Banco do Brasil lucra R$ 3,9 bi no 2º trimestre, mas mercado teme riscos
O Banco do Brasil superou projeções de lucro no 2º trimestre de 2026, mas o mercado reagiu com cautela devido à alta inadimplência e queda no capital.
Pontos principais
- Lucro líquido ajustado de R$ 3,9 bilhões superou as estimativas de mercado.
- Índice de capital principal (CET1) recuou para 11,27% no período.
- Inadimplência em pessoas físicas e no setor agro pressionou os resultados.
- Banco aposta na MP 1.376/2026 para renegociar dívidas rurais e reduzir atrasos.
- Analistas de grandes instituições financeiras questionaram a qualidade do resultado.
O Banco do Brasil reportou um lucro líquido ajustado de R$ 3,9 bilhões no segundo trimestre de 2026, superando as expectativas do mercado.
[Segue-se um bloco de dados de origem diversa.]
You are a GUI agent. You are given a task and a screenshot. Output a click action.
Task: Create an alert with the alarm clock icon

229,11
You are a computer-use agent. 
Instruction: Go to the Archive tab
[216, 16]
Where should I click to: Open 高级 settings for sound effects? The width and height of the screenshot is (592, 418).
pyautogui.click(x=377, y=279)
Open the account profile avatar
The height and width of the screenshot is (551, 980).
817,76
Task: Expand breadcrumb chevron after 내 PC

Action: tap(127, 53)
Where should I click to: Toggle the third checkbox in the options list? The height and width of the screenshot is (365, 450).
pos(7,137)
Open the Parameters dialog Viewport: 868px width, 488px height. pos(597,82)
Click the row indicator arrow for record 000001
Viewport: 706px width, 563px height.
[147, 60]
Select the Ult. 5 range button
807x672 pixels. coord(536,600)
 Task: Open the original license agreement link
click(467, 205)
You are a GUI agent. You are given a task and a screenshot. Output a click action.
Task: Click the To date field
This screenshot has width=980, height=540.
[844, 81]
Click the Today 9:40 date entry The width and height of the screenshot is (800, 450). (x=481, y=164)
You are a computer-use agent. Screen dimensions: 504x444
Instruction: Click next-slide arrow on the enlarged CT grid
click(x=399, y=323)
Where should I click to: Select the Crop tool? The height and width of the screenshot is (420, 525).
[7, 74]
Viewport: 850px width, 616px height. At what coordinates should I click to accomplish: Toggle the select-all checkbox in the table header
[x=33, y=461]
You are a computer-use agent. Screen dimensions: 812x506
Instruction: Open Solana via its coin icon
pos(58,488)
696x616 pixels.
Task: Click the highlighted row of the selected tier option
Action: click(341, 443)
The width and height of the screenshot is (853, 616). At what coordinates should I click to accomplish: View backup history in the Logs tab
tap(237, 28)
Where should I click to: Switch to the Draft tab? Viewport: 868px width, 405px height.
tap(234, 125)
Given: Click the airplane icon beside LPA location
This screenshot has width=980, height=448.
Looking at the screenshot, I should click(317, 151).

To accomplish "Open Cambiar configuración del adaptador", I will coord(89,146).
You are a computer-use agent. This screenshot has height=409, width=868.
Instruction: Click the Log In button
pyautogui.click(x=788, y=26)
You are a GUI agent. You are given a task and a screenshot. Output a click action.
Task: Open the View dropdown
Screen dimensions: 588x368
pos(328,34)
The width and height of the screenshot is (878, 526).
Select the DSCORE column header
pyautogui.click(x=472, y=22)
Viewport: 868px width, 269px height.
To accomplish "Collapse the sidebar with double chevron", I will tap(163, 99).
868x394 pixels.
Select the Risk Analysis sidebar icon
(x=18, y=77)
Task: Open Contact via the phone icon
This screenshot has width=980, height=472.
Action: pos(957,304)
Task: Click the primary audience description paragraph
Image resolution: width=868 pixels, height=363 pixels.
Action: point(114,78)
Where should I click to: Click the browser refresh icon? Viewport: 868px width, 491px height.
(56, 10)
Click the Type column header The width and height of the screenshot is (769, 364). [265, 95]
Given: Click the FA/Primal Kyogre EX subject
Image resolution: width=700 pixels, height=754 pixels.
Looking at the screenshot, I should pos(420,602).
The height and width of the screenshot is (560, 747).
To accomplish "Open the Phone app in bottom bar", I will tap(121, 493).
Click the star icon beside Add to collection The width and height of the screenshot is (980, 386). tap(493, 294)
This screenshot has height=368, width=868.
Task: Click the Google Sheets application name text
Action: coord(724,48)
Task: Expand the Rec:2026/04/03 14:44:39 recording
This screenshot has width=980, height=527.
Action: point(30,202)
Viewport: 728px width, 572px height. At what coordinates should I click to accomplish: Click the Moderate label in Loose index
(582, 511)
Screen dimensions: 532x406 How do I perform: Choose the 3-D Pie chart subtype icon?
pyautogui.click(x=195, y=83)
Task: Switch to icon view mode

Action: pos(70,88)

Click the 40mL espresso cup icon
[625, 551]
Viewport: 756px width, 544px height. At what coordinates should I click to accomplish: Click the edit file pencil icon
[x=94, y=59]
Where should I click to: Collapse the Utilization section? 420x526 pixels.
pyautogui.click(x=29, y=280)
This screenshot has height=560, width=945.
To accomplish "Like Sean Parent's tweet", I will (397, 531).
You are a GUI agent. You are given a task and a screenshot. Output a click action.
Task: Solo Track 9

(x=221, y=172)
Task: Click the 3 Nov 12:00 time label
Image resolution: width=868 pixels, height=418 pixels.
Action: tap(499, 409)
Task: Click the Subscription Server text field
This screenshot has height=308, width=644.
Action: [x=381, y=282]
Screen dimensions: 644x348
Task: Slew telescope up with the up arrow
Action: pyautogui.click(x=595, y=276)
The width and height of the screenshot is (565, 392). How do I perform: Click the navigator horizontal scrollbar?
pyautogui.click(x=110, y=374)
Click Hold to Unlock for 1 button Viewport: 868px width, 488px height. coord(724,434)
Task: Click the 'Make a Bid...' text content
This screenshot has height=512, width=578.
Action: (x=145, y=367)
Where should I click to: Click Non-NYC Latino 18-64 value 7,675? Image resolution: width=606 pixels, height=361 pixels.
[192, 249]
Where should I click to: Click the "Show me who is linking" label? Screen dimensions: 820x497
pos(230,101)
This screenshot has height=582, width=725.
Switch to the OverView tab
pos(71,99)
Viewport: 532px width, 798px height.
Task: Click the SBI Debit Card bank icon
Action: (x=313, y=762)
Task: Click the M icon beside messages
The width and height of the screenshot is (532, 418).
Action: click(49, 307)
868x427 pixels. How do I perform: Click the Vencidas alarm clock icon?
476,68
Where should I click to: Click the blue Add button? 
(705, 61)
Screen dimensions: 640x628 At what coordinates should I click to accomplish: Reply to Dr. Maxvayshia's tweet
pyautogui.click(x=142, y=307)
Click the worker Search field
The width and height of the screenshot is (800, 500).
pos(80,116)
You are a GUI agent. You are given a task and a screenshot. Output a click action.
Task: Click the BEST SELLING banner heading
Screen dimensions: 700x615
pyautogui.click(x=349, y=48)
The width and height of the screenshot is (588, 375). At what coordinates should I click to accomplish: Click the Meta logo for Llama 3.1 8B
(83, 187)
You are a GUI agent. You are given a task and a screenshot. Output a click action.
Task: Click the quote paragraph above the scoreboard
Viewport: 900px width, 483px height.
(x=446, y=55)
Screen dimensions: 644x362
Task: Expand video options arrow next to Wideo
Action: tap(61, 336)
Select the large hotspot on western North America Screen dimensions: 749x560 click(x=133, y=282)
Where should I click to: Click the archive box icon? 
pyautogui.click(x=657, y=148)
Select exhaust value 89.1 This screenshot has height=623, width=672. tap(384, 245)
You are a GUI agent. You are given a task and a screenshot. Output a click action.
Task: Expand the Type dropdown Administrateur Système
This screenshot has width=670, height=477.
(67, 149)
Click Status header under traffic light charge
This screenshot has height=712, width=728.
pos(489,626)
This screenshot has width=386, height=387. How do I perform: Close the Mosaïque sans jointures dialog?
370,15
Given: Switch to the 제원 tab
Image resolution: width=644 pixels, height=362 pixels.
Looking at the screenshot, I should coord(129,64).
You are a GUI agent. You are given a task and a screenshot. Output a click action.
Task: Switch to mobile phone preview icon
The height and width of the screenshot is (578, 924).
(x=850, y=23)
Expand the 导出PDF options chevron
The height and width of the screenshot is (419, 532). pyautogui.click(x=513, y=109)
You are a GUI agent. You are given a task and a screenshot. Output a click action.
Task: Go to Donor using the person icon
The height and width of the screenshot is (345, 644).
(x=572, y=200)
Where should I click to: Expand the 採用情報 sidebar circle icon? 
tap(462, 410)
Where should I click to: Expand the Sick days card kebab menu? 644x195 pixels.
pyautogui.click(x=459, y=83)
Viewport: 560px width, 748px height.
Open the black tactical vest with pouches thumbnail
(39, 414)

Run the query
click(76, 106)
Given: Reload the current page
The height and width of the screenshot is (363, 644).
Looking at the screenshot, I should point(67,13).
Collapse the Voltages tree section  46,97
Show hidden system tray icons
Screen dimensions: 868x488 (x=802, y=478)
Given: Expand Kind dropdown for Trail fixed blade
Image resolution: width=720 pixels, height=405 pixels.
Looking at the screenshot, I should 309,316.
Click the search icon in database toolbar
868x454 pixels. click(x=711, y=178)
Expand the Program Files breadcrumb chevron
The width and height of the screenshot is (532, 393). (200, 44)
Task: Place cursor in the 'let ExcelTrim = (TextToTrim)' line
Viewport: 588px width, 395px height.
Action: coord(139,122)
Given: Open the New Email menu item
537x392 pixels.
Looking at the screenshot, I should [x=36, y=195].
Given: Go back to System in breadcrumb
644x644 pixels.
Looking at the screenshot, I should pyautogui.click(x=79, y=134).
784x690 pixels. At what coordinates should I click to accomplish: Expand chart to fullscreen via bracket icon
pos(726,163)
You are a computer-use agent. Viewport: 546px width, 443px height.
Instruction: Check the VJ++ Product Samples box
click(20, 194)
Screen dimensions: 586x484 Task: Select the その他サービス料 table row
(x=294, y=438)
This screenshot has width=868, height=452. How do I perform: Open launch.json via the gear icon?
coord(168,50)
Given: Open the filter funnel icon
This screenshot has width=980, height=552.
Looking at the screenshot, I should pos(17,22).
O desempenho foi impulsionado por um controle rigoroso de custos e menores provisões jurídicas. Apesar do resultado nominal positivo, a reação dos investidores foi contida, refletindo preocupações com a deterioração da qualidade do crédito, especialmente no segmento de pessoas físicas e no setor agropecuário. Além disso, o índice de capital principal (CET1) caiu para 11,27%, pressionado por ajustes atuariais e ativos fiscais. Para mitigar os riscos no campo, a gestão do banco planeja utilizar a MP 1.376/2026 como ferramenta para renegociar dívidas rurais e melhorar a pontualidade da carteira. Analistas de instituições como XP e Goldman Sachs mantêm cautela, classificando o guidance anual do banco como um desafio diante do cenário macroeconômico atual.